**Data shown**
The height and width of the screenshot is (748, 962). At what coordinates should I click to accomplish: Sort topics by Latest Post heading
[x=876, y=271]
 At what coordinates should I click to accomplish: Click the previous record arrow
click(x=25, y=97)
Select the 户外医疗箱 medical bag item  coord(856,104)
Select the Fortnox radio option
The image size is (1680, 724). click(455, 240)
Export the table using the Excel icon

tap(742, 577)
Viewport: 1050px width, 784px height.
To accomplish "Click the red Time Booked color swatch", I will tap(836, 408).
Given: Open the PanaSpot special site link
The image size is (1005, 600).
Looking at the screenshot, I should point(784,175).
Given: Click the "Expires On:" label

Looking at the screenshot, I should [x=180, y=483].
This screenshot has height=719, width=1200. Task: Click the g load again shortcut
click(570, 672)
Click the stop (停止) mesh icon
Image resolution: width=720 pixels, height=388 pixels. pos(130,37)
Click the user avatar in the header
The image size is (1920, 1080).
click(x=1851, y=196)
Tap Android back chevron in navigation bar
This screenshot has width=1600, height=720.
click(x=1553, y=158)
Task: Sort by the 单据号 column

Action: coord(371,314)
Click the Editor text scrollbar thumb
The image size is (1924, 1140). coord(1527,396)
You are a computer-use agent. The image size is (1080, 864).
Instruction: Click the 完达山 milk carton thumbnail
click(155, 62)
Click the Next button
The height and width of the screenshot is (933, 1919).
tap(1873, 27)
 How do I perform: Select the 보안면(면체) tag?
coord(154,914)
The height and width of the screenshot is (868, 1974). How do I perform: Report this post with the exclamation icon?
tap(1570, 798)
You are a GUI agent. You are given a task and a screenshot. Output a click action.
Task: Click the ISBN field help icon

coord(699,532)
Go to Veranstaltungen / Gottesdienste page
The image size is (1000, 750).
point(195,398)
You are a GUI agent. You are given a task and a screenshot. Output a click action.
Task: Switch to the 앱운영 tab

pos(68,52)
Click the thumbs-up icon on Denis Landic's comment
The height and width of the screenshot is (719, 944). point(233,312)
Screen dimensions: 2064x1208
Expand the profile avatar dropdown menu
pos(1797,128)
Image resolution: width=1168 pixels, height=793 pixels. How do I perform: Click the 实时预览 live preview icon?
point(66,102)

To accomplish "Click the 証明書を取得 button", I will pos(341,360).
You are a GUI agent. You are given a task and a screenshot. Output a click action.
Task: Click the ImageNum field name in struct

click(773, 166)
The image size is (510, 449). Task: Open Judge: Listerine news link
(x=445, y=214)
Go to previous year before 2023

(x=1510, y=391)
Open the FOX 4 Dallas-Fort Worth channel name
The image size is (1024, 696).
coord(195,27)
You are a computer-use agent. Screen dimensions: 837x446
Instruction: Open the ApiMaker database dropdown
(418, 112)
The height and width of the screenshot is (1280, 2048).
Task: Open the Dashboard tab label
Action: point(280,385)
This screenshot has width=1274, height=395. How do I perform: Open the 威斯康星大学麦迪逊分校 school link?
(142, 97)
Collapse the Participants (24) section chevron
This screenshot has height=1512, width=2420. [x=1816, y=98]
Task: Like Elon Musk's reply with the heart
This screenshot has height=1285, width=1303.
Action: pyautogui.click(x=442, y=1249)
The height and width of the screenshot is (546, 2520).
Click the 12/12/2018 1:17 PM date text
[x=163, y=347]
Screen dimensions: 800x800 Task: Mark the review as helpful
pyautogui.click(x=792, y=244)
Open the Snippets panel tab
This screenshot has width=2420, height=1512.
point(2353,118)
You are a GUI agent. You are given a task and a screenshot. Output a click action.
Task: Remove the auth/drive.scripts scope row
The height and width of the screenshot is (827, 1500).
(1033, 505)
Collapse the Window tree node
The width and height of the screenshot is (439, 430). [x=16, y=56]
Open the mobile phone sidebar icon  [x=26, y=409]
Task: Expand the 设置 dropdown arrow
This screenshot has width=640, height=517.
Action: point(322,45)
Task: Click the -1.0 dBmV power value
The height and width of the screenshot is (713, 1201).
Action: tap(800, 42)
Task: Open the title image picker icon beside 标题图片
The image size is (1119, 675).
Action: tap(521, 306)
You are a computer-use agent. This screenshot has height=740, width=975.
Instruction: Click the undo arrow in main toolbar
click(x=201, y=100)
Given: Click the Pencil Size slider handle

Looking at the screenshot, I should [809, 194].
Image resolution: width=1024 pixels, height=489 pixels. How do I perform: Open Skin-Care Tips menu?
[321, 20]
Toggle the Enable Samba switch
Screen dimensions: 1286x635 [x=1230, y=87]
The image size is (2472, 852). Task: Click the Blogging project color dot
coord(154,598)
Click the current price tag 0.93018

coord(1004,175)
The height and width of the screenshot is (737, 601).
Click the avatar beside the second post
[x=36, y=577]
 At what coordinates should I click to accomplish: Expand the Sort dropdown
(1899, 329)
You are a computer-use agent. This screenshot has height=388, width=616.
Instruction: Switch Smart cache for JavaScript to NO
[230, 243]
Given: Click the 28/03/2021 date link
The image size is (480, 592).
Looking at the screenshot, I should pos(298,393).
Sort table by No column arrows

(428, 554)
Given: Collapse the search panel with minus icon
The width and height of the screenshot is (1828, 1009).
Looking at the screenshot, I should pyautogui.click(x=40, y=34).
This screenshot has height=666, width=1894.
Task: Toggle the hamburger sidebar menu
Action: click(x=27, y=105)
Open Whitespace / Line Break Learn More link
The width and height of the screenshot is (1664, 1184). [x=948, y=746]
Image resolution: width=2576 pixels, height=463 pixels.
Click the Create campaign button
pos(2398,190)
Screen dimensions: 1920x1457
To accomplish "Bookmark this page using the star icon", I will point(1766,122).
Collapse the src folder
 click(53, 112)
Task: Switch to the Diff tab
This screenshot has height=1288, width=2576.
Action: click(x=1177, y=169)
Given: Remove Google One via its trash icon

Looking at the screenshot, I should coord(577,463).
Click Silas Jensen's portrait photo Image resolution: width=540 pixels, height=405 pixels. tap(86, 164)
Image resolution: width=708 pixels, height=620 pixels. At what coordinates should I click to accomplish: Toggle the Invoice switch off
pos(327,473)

**Problem details**
Copy out every line of the records above that contains the word "Toggle". Case counts.

**Expected output**
Toggle the Enable Samba switch
Task: Toggle the hamburger sidebar menu
Image resolution: width=708 pixels, height=620 pixels. At what coordinates should I click to accomplish: Toggle the Invoice switch off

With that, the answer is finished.